Anon, you seem to be arguing from first principles rather than invoking any probability theory. Your statement:

“there is no reason to call heads instead of tails in option (2) (or vice versa) so there is no reason to prefer option (2) over option (1)”

caught my eye. You seem to be contradicting Savage’s sure-thing principle, which is arguably the corner-stone of his theory of subjective probability.

Actually, Savage explicitly excludes this type of example from his theory, leaving us to decide the issue for ourselves. And nor do Ramsey et al settle it. Your argument seems to be ‘I can think of no reason to prefer …’ rather than there ‘is’ no reason. I wonder if anyone else can think of a reason? Or demonstrate conclusively that there is none?

Wouldn’t Occam’s razor suffice as a reason for preferring option (2)?

An interesting suggestion, thanks. I can’t recall having seen Occam’s razor being used in this type of context, but it does have some appeal. Are there any precedents? (This may be just my ignorance.)

As a pedantic mathematician, I would say that (1) has a know ‘fair coin’ whereas (2) has what – even to me – is an unknown propensity to call heads or tails. So Occam’s razor seems -to me – to indicate (1). In any case, I would rather trust the coin than my own ability as a randomiser. This may set me apart from most people, who would like the illusion of control that (2) gives.

No precedents I am aware of. Also, is it a sole flip or a series?

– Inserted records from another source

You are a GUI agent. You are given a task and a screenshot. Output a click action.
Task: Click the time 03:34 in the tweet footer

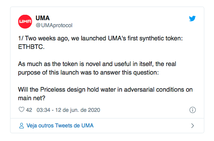point(43,110)
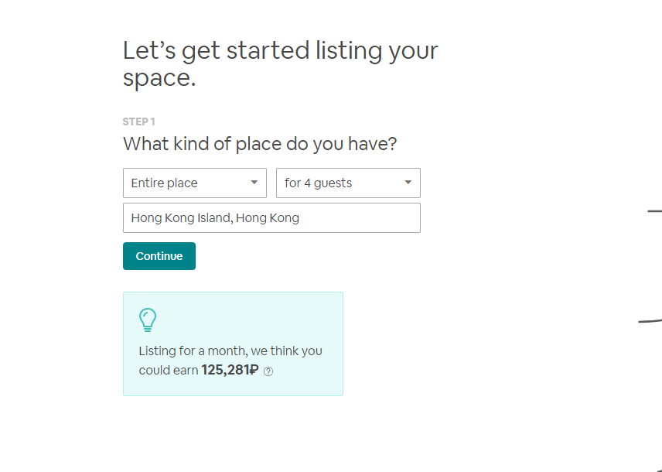This screenshot has width=662, height=472.
Task: Click the lower sketch line illustration
Action: pos(650,320)
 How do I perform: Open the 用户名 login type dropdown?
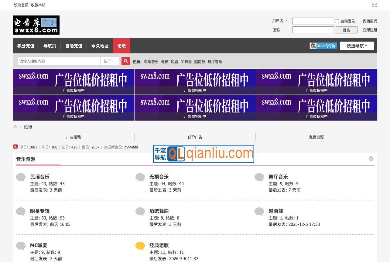279,21
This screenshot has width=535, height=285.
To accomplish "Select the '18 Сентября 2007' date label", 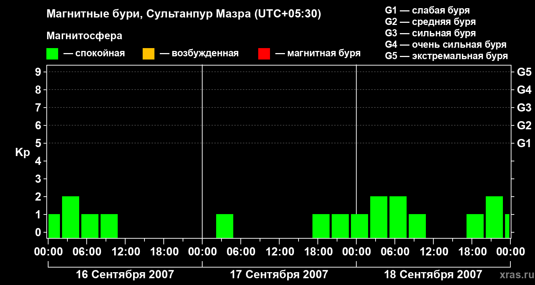I will (433, 275).
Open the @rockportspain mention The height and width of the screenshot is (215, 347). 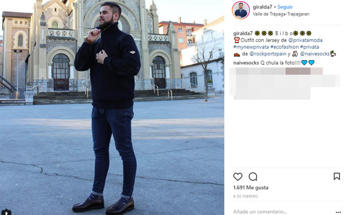coord(268,54)
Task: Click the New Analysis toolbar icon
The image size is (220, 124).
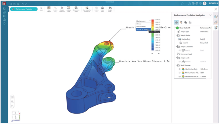Action: (49, 8)
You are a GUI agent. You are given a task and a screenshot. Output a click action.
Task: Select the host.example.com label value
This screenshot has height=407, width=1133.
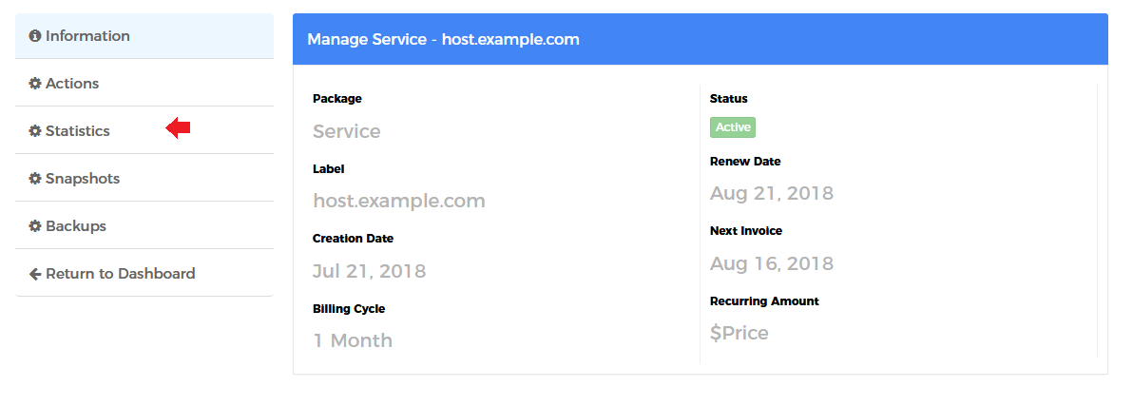click(x=399, y=201)
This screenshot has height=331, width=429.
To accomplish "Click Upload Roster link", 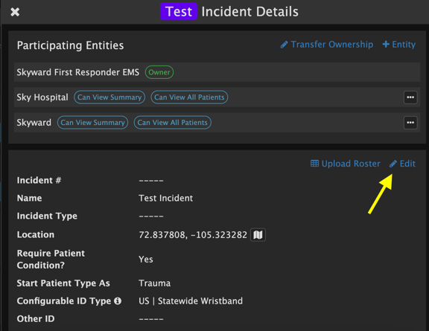I will coord(346,164).
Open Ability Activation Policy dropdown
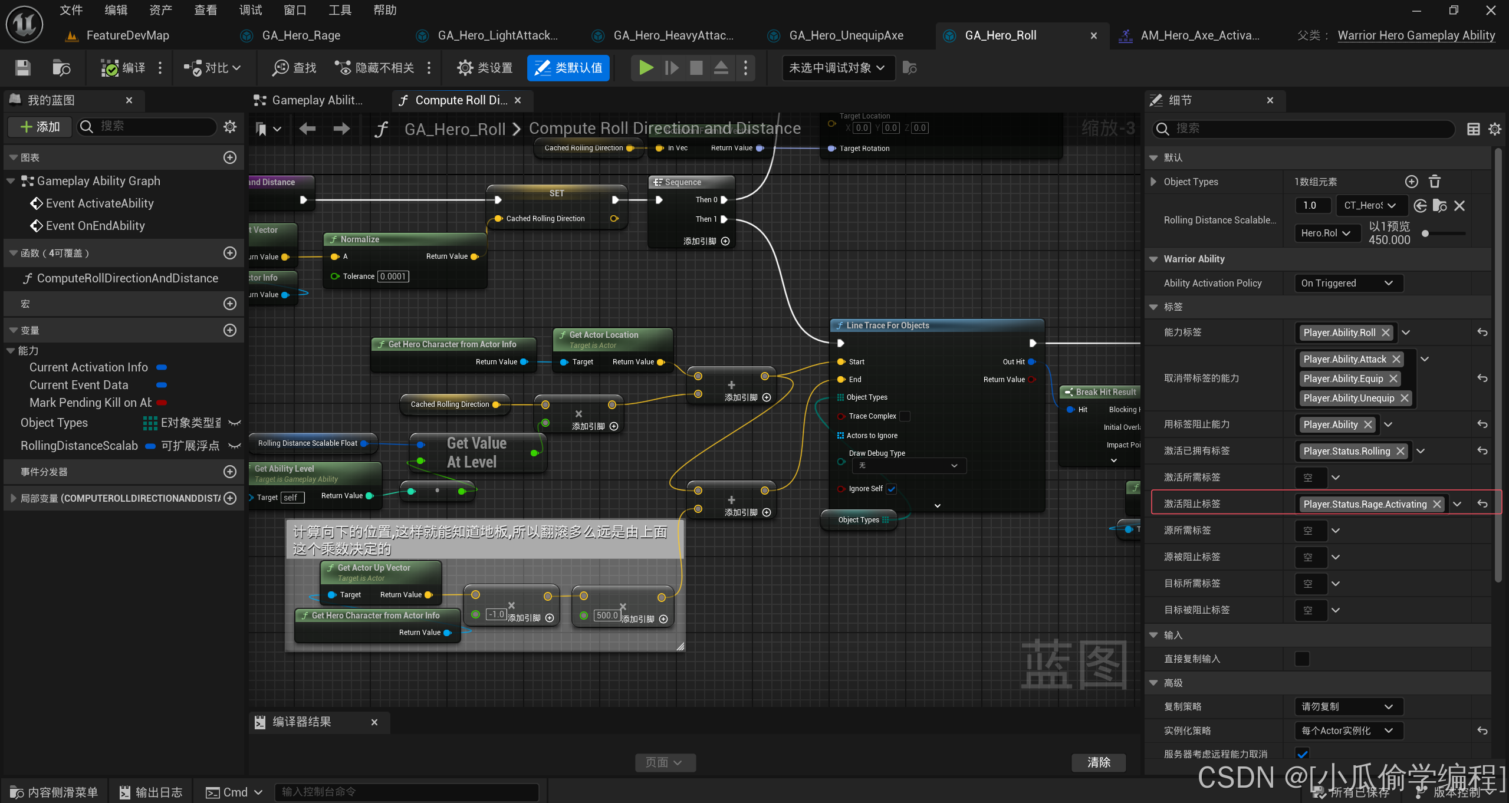This screenshot has height=803, width=1509. [x=1347, y=284]
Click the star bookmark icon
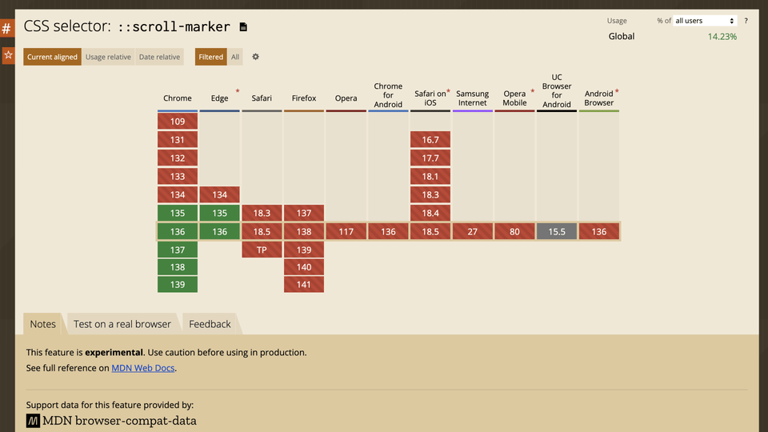 coord(8,55)
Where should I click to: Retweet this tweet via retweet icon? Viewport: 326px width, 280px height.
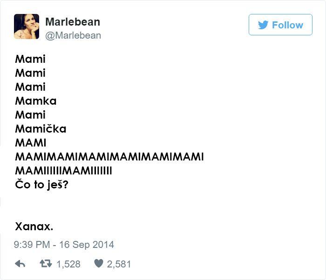coord(45,264)
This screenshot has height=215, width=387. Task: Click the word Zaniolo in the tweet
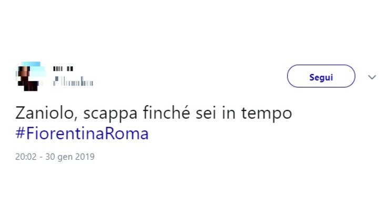click(46, 114)
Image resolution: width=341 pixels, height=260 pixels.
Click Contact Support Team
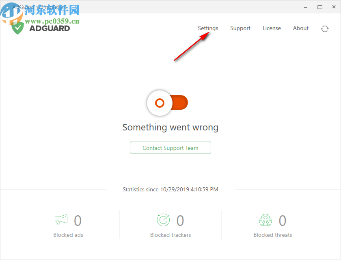(170, 147)
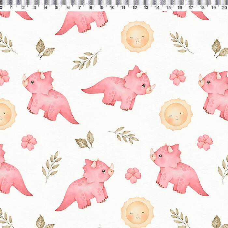228x228 pixels.
Task: Click the number 20 at the ruler's end
Action: pos(224,7)
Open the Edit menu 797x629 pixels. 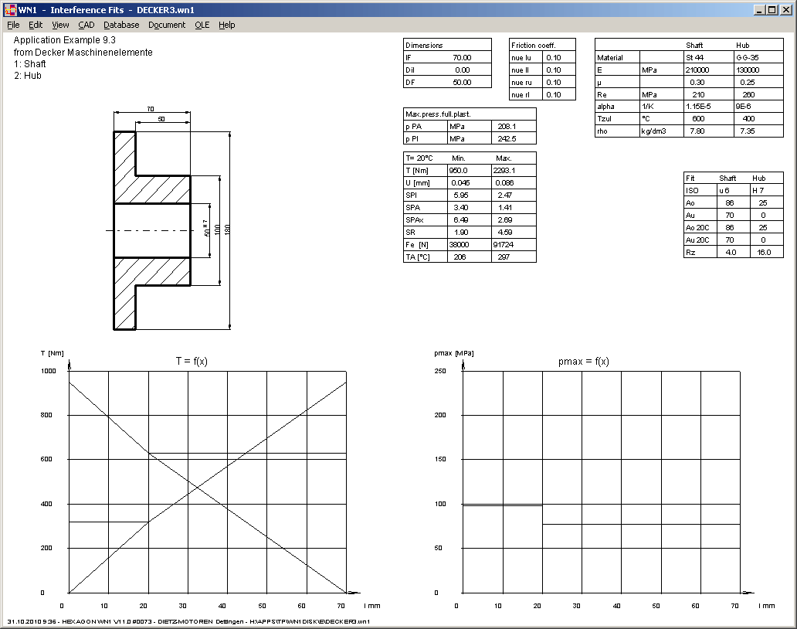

I was thinking one flip. In a series for (1) the trickster would only learn that the coin really was fair, which doesn’t help ‘him’. In (2) the trickster could learn something about our calls, which may be to his advantage. For example, Shannon found that once people have called a run of Heads they are more likely to call tails, a habit which is exploitable. Even if this wasn’t true, unless I could rule it our for myself, I would go with (1). I would have thought that Occam’s razor would agree, although we are outside the area where I am comfortable with its application.